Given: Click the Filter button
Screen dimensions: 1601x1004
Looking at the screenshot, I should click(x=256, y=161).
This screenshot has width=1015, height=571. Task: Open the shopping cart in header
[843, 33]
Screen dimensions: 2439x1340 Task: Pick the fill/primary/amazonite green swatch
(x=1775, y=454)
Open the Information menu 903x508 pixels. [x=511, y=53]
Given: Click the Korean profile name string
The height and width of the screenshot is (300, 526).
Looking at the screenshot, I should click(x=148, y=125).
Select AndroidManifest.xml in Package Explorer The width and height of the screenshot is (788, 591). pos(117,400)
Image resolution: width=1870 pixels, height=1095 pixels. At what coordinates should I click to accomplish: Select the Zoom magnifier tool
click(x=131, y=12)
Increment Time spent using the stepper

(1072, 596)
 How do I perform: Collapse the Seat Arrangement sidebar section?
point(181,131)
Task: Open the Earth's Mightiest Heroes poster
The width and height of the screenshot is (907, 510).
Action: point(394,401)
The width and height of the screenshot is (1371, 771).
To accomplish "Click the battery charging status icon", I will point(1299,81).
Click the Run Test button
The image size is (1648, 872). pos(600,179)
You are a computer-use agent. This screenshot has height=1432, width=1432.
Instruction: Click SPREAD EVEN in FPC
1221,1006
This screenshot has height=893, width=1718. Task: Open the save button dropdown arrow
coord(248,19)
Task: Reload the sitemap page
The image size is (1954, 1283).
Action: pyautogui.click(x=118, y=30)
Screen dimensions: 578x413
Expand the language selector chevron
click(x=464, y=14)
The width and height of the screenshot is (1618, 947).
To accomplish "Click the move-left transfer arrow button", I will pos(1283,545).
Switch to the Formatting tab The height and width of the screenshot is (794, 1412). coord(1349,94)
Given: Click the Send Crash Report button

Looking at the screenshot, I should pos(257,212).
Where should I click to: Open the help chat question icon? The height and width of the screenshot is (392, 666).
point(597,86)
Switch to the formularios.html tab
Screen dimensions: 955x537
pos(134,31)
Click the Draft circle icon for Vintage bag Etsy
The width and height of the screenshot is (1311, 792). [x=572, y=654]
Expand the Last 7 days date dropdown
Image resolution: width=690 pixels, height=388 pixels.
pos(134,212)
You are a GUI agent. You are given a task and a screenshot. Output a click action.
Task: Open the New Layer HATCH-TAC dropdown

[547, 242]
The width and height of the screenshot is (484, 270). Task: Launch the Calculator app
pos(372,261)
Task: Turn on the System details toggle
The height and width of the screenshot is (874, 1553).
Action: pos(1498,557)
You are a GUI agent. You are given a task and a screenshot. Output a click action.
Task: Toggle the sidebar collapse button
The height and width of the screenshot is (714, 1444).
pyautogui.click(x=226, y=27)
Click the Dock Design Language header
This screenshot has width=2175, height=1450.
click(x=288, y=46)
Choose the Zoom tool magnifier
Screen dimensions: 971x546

-=-=-=-=-

■ Task to complete ■
Check each line of the data above for the word "will" and say how many lines have it. Give the number alone.

■ Result of this task ■
2